From The Movie Guide: "An extraordinarily well-made film about anachronistic outlaws in the early 20th century, Sam Peckinpah's THE WILD BUNCH feels like it should have been the final western. This harsh yet elegiac story proved controversial upon its release not only because, like BONNIE AND CLYDE two years before, it upped the ante on American screen violence but also, in industry circles, because of the war it started between the producer, [Phil] Feldman, and the director.

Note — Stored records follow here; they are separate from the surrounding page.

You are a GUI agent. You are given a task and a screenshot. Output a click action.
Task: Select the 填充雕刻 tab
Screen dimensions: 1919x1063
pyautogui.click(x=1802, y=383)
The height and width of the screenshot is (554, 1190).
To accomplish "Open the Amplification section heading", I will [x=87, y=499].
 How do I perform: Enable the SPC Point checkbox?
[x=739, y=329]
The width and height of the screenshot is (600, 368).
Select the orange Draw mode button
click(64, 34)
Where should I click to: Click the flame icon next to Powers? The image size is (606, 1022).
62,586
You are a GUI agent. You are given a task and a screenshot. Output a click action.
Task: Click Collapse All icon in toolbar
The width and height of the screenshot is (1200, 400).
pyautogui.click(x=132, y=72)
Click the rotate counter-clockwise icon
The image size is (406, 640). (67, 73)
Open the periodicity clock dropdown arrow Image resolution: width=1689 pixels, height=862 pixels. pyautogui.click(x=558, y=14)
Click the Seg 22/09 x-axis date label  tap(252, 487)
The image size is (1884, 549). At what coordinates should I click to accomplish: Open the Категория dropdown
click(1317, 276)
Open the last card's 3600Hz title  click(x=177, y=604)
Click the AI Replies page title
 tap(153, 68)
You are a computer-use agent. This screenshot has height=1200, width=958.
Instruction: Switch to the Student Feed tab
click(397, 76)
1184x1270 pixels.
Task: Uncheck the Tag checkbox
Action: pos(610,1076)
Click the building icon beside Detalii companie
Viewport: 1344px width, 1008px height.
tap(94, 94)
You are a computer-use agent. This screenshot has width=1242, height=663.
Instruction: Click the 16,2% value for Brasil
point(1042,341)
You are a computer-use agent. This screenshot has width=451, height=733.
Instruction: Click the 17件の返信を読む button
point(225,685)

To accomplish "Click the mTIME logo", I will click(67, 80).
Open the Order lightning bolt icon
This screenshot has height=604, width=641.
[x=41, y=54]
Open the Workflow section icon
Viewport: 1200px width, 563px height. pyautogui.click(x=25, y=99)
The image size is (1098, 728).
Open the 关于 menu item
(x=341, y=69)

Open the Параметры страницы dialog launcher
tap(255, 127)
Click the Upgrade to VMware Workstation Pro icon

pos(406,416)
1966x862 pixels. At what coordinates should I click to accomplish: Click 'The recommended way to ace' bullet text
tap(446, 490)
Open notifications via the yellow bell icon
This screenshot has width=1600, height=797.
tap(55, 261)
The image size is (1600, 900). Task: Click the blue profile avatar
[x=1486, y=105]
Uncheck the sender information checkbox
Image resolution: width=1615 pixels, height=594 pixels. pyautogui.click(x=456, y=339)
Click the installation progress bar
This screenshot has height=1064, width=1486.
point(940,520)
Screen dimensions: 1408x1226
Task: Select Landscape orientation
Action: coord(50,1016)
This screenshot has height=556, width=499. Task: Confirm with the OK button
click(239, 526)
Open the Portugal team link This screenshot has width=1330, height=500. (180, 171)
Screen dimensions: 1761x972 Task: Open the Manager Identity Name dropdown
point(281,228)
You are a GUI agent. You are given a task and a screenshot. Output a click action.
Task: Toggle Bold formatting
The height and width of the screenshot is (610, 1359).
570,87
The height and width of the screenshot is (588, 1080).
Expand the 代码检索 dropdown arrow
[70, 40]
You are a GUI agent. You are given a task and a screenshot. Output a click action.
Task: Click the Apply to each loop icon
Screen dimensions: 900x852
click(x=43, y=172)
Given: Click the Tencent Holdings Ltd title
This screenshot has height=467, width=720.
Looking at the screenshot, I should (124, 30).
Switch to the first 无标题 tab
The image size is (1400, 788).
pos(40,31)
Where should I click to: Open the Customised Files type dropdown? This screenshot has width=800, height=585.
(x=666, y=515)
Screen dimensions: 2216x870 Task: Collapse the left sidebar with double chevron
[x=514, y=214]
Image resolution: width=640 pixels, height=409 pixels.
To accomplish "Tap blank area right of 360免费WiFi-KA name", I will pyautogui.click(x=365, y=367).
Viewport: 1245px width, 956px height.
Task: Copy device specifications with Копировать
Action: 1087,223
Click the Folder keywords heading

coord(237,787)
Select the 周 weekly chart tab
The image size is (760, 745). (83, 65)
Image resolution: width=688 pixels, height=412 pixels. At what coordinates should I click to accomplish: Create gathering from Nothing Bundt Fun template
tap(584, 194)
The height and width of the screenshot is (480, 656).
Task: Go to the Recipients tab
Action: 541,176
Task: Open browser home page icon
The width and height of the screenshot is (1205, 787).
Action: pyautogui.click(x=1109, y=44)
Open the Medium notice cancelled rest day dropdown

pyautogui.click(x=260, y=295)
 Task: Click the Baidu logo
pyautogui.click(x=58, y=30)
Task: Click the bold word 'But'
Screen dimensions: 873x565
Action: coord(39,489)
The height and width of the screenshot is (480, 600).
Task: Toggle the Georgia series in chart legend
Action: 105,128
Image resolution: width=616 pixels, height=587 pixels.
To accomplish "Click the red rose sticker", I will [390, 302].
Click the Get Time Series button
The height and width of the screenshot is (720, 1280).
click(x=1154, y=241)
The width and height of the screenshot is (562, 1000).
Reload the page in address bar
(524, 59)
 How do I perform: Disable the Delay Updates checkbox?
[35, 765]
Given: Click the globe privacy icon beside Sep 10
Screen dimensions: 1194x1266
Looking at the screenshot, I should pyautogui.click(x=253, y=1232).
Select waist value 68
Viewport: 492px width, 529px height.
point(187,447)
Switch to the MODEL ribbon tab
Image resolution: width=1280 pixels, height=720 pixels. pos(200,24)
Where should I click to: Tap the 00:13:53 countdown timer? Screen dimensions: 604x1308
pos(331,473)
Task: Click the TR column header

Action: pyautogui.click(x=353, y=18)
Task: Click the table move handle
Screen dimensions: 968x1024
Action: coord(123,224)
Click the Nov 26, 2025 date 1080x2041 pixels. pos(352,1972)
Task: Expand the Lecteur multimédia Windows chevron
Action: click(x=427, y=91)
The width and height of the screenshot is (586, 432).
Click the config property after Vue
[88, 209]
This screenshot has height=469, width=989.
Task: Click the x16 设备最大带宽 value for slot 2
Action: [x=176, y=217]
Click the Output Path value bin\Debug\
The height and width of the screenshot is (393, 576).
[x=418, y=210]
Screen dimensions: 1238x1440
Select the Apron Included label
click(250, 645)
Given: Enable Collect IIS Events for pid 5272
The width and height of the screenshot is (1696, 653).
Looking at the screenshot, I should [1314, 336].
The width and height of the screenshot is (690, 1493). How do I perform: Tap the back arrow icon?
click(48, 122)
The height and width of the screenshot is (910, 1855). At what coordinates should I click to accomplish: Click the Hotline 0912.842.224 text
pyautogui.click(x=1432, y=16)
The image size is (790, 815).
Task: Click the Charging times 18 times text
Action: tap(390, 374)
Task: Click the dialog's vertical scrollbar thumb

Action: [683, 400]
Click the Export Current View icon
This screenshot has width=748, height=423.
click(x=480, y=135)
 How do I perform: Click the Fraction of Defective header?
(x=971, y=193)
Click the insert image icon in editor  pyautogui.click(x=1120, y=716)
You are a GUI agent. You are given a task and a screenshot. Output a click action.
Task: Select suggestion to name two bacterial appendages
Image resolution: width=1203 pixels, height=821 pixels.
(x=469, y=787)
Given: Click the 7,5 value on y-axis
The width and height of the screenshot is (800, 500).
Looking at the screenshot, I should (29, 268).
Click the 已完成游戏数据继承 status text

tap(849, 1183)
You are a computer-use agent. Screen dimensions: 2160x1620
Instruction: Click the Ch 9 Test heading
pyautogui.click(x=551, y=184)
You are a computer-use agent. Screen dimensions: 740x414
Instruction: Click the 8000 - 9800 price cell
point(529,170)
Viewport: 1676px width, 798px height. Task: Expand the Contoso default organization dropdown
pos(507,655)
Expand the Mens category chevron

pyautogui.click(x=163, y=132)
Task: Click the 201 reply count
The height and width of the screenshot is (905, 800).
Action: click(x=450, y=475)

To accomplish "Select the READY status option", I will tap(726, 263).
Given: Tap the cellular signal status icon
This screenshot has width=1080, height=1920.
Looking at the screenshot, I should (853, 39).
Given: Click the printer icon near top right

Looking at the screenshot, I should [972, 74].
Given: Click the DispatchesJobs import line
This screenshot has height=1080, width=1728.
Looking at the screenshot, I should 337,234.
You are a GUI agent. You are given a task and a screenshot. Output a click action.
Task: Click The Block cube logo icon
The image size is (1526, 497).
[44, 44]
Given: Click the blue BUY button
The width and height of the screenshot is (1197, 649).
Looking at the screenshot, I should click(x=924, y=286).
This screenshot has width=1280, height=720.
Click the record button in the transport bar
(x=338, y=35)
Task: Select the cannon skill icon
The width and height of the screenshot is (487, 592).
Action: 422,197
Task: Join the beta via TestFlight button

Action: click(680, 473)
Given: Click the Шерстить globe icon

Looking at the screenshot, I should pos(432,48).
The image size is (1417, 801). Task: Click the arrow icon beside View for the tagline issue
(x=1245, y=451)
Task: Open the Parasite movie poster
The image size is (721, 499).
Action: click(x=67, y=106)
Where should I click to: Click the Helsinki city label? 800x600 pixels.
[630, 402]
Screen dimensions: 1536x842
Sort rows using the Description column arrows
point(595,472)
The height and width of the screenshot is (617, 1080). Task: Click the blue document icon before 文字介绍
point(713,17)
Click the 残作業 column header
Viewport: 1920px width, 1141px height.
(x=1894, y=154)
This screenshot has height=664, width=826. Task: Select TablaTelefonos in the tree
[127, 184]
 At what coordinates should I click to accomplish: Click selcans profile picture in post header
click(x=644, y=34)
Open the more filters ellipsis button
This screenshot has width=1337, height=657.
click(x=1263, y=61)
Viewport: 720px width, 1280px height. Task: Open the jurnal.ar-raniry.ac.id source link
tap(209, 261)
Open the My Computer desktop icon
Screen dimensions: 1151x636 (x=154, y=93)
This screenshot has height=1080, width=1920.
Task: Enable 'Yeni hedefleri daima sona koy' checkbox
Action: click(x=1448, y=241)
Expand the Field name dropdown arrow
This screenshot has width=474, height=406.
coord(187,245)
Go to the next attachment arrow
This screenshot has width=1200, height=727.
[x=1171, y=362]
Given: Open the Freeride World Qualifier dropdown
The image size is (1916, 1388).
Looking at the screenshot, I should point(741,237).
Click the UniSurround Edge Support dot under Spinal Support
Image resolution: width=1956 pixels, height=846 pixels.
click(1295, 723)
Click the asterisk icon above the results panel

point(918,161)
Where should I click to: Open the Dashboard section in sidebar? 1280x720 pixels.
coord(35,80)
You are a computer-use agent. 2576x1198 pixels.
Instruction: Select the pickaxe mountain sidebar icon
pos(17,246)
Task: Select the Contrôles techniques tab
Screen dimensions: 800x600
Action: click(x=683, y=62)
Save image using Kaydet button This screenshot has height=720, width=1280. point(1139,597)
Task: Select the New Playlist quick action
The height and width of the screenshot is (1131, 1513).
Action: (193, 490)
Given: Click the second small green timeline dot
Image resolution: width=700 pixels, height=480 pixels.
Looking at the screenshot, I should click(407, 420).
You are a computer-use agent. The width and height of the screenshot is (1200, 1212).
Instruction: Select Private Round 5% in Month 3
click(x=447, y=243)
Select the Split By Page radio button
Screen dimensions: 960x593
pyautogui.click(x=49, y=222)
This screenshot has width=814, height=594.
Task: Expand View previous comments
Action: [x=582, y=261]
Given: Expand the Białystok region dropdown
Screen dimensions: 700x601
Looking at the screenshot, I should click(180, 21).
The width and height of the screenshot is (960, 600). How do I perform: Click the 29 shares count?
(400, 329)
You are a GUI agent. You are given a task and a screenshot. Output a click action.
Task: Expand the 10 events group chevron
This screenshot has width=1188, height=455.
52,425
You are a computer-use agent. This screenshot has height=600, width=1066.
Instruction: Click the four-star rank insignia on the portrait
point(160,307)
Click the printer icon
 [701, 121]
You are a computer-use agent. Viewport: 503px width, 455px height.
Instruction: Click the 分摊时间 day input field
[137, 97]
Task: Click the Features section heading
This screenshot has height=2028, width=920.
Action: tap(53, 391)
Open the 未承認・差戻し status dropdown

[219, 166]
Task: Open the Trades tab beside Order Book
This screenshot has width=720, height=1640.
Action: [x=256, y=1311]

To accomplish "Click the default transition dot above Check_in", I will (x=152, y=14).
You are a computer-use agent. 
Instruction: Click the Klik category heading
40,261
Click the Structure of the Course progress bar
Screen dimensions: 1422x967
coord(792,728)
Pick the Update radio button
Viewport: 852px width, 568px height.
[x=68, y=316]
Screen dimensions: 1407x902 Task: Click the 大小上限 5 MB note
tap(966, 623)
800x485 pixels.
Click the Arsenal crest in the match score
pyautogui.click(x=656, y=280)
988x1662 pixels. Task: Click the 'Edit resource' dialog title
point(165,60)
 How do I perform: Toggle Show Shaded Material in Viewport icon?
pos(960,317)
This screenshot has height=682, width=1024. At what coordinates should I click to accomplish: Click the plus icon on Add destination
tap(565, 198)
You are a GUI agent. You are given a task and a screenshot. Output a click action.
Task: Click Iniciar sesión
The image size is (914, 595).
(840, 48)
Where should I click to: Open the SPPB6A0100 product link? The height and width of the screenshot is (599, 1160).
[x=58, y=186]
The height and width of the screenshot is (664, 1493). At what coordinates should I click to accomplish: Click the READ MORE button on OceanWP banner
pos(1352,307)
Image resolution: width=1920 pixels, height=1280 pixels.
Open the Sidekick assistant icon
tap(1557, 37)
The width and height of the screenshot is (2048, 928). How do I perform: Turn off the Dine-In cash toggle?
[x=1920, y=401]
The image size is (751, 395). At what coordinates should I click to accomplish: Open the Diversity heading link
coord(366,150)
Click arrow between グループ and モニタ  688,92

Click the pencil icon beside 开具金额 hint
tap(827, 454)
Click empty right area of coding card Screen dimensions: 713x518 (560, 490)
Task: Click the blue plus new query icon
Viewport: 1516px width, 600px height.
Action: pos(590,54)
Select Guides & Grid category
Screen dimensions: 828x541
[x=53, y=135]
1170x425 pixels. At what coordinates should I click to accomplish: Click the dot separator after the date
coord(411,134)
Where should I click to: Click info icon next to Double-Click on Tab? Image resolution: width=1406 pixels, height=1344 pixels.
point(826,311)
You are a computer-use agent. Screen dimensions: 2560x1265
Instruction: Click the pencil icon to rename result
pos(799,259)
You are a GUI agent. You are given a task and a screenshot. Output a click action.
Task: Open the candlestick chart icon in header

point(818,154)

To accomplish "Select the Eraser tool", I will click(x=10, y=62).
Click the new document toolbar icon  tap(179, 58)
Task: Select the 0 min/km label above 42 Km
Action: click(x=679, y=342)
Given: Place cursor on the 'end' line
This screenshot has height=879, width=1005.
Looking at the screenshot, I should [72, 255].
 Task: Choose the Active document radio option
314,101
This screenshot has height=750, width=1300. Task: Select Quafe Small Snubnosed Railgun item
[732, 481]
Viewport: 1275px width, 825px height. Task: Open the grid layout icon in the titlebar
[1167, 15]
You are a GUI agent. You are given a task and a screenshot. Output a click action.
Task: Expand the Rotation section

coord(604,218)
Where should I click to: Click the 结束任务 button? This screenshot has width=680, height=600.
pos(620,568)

"As with the majority of Peckinpah's work, the studios and producers mutilated the film to suit their needs (to cut its length, to eliminate controversy, to prove their power over the ever-difficult Peckinpah) and distributed a movie vastly different from the one the director had originally envisioned. The cutting occurred while Peckinpah was vacationing in Hawaii, after his film had been shown uncut to reviewers on the East Coast. (New York Times critic Vincent Canby expressed dismay when he went to see the film again and discovered scenes missing.) Certainly it was not adverse preview reaction that spurred Feldman to make the cuts (the trimmed scenes contained important motivational information vital to the portrayals of the main characters --- none of the deletions was a particularly violent scene). These revisions were simply made to bring the film's running time down to two hours, to enable theater owners to turn more of a profit from the feature. With the director's uncut version now readily available on video and laserdisc, there is no reason for anyone to subject themselves to the butchered version."
THE WILD BUNCH was nominated for two Oscars: Best Adapted Screenplay (Walon Green and Peckinpah, based on a story by Green and Roy N. Sickner) and Score (Jerry Fielding).